● Exercise brief:
Under this line are the records; write out word for word the part that begins at the line containing "Viewport: 1608px width, 759px height." and ends at the line containing "Click the Search", and no more.

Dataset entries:
◆ ◆ ◆ ◆ ◆

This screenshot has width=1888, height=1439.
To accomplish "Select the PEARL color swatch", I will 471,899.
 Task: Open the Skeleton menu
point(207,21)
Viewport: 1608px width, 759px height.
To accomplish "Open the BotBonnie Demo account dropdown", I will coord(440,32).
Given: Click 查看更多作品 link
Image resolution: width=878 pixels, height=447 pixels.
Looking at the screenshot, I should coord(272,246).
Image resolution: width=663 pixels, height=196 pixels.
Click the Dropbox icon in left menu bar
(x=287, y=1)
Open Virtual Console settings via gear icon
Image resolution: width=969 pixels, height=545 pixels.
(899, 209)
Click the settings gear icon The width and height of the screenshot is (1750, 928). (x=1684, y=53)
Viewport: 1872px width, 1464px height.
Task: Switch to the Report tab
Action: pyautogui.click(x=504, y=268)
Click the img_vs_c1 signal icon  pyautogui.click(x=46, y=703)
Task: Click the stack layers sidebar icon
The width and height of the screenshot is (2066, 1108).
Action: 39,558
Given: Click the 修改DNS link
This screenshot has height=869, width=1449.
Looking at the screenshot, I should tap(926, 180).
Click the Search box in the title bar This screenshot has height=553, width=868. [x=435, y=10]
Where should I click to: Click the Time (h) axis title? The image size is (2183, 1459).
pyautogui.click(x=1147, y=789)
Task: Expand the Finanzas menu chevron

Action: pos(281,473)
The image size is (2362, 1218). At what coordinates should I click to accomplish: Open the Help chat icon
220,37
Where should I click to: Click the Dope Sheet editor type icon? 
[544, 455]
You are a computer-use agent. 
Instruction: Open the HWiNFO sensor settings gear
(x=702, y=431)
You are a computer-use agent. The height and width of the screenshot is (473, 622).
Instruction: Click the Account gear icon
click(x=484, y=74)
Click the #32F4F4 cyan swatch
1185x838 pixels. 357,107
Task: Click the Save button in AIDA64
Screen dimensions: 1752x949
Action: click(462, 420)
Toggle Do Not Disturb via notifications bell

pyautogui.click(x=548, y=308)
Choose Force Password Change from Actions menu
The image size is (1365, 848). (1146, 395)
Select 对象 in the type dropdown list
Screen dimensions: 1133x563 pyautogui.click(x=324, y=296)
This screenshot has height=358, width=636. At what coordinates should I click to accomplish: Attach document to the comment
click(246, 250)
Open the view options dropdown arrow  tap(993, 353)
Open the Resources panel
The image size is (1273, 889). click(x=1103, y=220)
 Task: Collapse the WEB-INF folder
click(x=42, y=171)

◆ ◆ ◆ ◆ ◆

● Answer to the problem:
Viewport: 1608px width, 759px height.
To accomplish "Open the BotBonnie Demo account dropdown", I will coord(440,32).
Given: Click 查看更多作品 link
Image resolution: width=878 pixels, height=447 pixels.
Looking at the screenshot, I should coord(272,246).
Image resolution: width=663 pixels, height=196 pixels.
Click the Dropbox icon in left menu bar
(x=287, y=1)
Open Virtual Console settings via gear icon
Image resolution: width=969 pixels, height=545 pixels.
(899, 209)
Click the settings gear icon The width and height of the screenshot is (1750, 928). (x=1684, y=53)
Viewport: 1872px width, 1464px height.
Task: Switch to the Report tab
Action: pyautogui.click(x=504, y=268)
Click the img_vs_c1 signal icon  pyautogui.click(x=46, y=703)
Task: Click the stack layers sidebar icon
The width and height of the screenshot is (2066, 1108).
Action: 39,558
Given: Click the 修改DNS link
This screenshot has height=869, width=1449.
Looking at the screenshot, I should tap(926, 180).
Click the Search box in the title bar This screenshot has height=553, width=868. [x=435, y=10]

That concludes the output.